しかし、この発表は後に訂正されることになります。
実は白神源次郎はラッパ手ではなかったのです。
明かされた真実
白神源次郎がラッパの名手として知られた人物である事は間違いありません。
しかし、それは彼が死亡する際に属していた第五師団の時ではなく、歩兵21連隊に所属していた頃の事です。当時はラッパ手を務めており、彼の吹くラッパは力強い事で知られていたと言われています。
先のラッパ手で名前が一番に上がったのも、その評判の為でしょう。
しかし予備役で招集された第五師団ではラッパ手を務めていませんでした。更に死因もラッパを口から離さないどころ、溺死だったことが判明しました。
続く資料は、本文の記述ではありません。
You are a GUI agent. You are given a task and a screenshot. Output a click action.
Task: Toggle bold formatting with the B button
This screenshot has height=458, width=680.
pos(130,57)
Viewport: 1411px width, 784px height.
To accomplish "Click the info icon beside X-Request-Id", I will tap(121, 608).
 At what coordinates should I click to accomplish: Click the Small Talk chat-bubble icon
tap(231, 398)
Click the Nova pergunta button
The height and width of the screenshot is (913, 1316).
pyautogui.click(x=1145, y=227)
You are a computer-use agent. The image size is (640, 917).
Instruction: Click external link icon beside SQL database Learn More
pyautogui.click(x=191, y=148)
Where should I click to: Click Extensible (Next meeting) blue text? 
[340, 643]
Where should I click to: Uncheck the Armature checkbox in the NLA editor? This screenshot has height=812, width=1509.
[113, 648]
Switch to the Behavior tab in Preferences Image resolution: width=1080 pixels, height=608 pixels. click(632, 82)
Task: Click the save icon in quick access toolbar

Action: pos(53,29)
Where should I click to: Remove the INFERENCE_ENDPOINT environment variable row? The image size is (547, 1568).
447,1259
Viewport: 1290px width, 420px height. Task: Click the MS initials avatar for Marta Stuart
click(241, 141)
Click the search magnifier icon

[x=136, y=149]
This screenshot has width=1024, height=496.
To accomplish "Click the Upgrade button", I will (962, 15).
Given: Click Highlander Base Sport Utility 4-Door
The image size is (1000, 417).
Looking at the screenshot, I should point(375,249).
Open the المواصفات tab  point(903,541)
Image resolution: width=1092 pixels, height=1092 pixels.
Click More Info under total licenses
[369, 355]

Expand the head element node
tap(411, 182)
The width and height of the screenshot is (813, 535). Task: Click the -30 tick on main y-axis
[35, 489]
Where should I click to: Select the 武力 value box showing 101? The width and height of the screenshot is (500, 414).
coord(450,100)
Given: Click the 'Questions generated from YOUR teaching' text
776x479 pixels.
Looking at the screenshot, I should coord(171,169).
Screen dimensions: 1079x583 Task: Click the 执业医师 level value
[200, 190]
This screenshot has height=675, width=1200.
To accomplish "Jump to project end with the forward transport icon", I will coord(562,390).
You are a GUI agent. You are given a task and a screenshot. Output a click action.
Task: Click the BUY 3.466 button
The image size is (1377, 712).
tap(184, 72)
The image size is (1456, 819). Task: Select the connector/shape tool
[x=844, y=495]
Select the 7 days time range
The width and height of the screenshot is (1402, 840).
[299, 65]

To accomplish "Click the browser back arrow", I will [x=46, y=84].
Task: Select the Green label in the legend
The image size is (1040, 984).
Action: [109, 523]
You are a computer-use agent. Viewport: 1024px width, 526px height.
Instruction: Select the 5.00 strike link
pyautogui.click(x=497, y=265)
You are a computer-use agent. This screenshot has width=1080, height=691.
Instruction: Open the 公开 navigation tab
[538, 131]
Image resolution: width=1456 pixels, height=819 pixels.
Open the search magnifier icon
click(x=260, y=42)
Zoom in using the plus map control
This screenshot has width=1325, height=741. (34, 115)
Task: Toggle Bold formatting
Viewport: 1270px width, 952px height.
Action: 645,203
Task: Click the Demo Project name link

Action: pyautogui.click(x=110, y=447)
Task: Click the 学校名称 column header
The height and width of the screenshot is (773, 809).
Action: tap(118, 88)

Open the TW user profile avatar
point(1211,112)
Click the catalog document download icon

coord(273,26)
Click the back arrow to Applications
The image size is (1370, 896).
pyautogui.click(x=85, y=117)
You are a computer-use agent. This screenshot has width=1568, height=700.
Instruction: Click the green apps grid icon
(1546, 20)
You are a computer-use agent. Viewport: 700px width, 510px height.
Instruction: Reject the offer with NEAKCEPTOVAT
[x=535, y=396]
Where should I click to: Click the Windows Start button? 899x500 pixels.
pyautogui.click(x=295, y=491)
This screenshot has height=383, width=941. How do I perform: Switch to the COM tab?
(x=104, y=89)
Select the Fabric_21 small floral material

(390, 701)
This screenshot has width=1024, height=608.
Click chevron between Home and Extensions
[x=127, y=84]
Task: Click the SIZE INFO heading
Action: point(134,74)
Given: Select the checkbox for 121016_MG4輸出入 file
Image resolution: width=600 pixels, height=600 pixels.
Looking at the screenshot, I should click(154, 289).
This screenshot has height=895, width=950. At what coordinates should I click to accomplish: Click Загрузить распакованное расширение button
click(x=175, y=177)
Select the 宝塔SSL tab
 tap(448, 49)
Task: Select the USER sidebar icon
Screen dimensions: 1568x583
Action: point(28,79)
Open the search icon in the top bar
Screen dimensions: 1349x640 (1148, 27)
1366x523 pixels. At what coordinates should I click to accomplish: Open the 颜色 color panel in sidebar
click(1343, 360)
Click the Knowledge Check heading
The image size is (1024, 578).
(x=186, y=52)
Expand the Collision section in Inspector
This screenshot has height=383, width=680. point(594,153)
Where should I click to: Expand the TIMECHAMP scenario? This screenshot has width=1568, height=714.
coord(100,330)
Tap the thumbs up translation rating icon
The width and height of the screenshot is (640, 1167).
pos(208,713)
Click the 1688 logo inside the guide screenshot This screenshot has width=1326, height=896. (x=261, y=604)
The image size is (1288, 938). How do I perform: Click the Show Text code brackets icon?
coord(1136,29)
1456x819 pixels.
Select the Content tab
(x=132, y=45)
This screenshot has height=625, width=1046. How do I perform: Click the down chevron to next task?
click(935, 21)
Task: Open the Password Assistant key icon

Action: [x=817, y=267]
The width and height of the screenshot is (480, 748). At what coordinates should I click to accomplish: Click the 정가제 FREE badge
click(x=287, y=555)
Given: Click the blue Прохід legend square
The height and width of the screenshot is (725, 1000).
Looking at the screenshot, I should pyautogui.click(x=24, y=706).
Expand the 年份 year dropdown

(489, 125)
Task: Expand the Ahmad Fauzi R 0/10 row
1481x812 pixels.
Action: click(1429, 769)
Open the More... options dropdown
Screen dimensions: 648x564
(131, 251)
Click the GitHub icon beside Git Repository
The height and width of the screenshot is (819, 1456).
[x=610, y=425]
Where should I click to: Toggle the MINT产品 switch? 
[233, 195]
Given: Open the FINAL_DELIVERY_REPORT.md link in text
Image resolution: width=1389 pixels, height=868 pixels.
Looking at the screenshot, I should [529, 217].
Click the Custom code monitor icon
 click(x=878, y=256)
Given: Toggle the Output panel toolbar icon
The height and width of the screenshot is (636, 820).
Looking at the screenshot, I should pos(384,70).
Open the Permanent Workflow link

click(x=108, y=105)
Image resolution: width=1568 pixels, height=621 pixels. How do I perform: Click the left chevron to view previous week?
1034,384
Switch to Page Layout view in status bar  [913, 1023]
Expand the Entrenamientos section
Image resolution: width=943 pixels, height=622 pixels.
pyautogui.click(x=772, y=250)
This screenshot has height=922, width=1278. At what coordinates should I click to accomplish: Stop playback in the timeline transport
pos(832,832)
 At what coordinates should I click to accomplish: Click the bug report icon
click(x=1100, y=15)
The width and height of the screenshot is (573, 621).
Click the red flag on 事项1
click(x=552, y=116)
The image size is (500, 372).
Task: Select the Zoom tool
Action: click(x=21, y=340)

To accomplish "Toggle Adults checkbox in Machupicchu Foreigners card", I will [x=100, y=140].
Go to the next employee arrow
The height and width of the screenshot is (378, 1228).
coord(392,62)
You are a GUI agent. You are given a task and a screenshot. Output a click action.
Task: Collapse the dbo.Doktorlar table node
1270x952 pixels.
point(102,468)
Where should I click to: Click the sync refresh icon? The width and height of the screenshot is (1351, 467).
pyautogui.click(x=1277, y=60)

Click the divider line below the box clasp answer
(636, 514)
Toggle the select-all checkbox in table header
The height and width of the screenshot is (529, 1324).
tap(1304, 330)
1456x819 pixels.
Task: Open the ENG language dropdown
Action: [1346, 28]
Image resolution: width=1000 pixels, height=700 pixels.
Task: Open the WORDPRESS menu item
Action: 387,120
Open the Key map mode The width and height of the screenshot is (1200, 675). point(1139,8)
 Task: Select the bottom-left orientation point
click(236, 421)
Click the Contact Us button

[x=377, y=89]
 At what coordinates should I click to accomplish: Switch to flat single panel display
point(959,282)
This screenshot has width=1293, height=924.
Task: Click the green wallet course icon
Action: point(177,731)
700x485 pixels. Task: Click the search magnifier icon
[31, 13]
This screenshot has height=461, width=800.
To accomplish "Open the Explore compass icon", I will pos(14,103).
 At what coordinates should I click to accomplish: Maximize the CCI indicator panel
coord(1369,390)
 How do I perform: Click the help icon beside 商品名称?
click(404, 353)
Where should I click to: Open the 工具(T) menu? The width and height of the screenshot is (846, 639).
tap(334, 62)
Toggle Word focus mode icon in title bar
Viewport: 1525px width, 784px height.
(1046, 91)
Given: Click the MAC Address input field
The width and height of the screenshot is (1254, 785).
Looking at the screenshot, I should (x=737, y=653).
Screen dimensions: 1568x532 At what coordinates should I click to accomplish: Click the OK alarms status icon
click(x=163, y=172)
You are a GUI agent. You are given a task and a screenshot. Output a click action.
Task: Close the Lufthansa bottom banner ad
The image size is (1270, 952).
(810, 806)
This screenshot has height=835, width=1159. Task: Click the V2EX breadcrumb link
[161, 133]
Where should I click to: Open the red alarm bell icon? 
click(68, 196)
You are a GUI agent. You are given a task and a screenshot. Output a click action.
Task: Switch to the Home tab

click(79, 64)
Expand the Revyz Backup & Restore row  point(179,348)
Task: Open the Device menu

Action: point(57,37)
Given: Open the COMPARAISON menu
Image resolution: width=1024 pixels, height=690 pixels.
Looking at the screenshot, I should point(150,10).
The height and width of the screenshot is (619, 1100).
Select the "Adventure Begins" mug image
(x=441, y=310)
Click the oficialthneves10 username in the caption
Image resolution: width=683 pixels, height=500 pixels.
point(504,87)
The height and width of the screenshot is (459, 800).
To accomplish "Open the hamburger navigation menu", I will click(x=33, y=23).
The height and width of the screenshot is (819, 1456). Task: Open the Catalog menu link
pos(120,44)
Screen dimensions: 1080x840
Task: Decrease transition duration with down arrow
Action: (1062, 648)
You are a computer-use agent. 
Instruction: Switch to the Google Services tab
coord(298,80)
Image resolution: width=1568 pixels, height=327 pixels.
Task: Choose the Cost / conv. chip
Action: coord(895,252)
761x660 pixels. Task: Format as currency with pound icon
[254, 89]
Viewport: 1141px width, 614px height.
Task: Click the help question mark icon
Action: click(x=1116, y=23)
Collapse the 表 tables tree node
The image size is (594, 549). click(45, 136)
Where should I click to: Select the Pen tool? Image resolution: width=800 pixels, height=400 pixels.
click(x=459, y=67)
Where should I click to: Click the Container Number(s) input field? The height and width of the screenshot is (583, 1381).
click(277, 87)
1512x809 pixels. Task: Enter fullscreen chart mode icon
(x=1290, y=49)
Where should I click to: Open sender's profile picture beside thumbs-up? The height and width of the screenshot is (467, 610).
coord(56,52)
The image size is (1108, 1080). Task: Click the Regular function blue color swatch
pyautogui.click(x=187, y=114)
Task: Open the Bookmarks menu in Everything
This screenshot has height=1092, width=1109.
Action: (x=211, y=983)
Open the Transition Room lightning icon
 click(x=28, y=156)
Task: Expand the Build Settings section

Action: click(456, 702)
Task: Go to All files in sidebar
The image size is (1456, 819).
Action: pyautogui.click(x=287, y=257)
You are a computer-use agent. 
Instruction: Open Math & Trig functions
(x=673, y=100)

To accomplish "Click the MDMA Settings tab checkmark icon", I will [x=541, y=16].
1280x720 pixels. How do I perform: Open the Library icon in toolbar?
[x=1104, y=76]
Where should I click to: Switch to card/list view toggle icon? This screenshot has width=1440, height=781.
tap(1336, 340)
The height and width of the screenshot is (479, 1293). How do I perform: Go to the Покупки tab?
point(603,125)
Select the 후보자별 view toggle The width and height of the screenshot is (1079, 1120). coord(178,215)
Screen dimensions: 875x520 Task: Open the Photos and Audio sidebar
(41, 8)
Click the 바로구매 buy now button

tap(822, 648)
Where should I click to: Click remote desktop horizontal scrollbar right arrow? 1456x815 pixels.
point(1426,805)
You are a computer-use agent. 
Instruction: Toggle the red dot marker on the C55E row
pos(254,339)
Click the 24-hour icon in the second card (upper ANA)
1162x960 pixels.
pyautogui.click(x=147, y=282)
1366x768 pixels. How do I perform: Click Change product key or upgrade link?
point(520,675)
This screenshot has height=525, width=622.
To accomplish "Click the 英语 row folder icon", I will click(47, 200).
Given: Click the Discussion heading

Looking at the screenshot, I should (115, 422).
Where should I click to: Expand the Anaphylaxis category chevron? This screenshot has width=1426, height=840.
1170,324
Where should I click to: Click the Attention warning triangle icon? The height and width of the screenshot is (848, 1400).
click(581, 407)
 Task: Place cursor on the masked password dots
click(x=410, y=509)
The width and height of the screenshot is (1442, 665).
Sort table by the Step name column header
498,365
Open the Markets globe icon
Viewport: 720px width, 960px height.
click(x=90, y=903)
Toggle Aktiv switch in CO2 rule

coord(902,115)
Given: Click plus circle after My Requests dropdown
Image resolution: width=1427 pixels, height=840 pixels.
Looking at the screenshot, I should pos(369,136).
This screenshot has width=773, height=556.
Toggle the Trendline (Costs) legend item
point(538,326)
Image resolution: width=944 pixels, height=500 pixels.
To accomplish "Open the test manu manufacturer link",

こうした不都合が生じた事から、白神源次郎を英雄から交代させることになり、改めて名前が挙げられたのが木口小平でした。
彼も現在の高梁市出身の岡山県民で、同じ日に戦死した人物です。そして今回は間違いなくラッパ手を務めていました。
どことなく、急遽条件に合う人物を見つけ出してきたようにも思えますが、教科書も修正され、徐々にラッパ手は木口小平である事が浸透していきました。
二人のラッパ手のその後
ではその後の二人のラッパ手はどうなったのか。
まずラッパ手の座から外された白神源次郎ですが、やはり最初に名前が挙げられた人物であり、別人だったと発表された後も長らく英雄視され続けました。
彼の生まれ故郷である倉敷市船穂町には記念碑も立てられましたが、これが完成したのは木口小平に変更された翌年の1896年の事でした。

(倉敷船穂町の白神源次郎記念碑)
教科書の記載も続き、白神源次郎を英雄として見る声はすぐには収まりませんでした。しかし、国定教科書制度のスタートにより、徐々に木口小平の名も定着するようになりました。
戦死から20年が経過した1914年には、木口小平の記念碑も作られました。

(高梁市成羽町の木口小平の記念碑)
教科書の記述が書き換わろうとも、二人が国のために命を捧げたという事実に変わりはありません。ラッパを離さなかったのが誰であったかという議論を超えて、白神源次郎と木口小平という二人の青年が確かに存在した事こそ、語り継がれていくべきことなのでしょう。
戦後、彼らが「英雄」として語られることはなくなりましたが、故郷の空の下に立つ二つの石碑は、時代に翻弄された二人の魂を今も優しく見守っているかのようです。